IBM's new AI model makes predicting solar storms a breeze

  • IBM teamed with NASA to develop an AI model capable of predicting solar flares well before they occur
  • Solar weather is known to negatively impact communications systems, including GPS and satellite broadband
  • The model is being offered in both model libraries and as an open-source model

Here comes the Sun, or rather Surya, a new AI model from IBM and NASA that can help predict violent solar flares that impact astronauts, GPS and communications systems.

The model was created using 9 years of raw data from NASA’s Solar Dynamics Observatory and aims to advance solar weather forecasting. Thus far, it seems to provide an extra hour of warning time in predicting solar flares and a 16% improvement in classifying flare types.

IBM said the model will initially be tested and used primarily by the scientific community. Think of folks in the solar physics community who are trying to gain a better understanding of what’s happening on the Sun.

The model could also be useful for telecom, as satellites, which are increasingly being used for home broadband and mobile connections, are susceptible to interference from solar events like flares and buildups of extreme ultraviolet radiation.

“Space weather is known to impact power systems, satellites, GPS positioning and communication cables,” Johannes Schmude, IBM Senior Research Scientist, told Fierce.

Notably, Starlink in February 2022 lost 38 of 49 satellites it launched into space due to solar-driven geomagnetic storms.
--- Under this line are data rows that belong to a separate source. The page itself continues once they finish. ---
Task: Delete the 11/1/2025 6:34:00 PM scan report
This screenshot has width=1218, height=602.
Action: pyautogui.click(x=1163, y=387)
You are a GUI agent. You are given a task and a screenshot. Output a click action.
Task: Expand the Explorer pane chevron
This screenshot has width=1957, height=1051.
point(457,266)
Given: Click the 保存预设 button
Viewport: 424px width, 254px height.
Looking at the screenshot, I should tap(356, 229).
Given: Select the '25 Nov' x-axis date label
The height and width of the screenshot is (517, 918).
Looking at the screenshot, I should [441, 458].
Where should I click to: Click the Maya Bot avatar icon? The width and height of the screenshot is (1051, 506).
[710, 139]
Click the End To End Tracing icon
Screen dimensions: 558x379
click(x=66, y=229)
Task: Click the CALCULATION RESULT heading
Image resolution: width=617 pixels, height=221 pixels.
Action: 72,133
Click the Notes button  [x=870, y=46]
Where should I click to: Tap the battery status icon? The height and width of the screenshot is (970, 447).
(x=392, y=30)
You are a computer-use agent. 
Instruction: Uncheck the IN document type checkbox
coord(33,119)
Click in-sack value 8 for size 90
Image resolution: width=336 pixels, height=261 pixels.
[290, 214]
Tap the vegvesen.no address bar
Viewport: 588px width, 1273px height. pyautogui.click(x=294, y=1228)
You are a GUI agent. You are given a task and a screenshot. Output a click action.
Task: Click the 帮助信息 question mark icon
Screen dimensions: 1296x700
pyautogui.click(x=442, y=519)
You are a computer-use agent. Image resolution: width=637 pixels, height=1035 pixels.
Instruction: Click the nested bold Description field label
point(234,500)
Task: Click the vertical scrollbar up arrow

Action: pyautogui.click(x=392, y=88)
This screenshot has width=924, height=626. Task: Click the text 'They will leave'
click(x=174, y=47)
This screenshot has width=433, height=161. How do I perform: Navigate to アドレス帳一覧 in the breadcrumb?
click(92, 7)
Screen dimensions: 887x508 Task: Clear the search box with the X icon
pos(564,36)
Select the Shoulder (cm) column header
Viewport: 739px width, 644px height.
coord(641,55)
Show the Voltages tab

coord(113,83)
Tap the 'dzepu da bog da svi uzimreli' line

Starlink’s satellite broadband service also suffered a solar-caused disruption in May 2024. Some super smart science people did a deep, DEEP dive into exactly why and how solar weather impacts satellites, but the TL:DR version goes something like geomagnetic storms + satellites = bad news.

“The largest known solar storm in history, the Carrington Event of 1859, caused telegraph stations to spark and catch fire,” Schmude continued. “Now that our world is so much more dependent on technology for our infrastructure, we are even more vulnerable to solar activity that can disrupt Earth’s geomagnetic field."

Eventually, once the scientific community has put the model through its paces, telecom engineers and others can use the model to better understand the impact of solar events on their equipment, Schmude added.

Surya is being made available on Hugging Face, GitHub and TerraTorch, with an open source version called SuryaBench also up for grabs.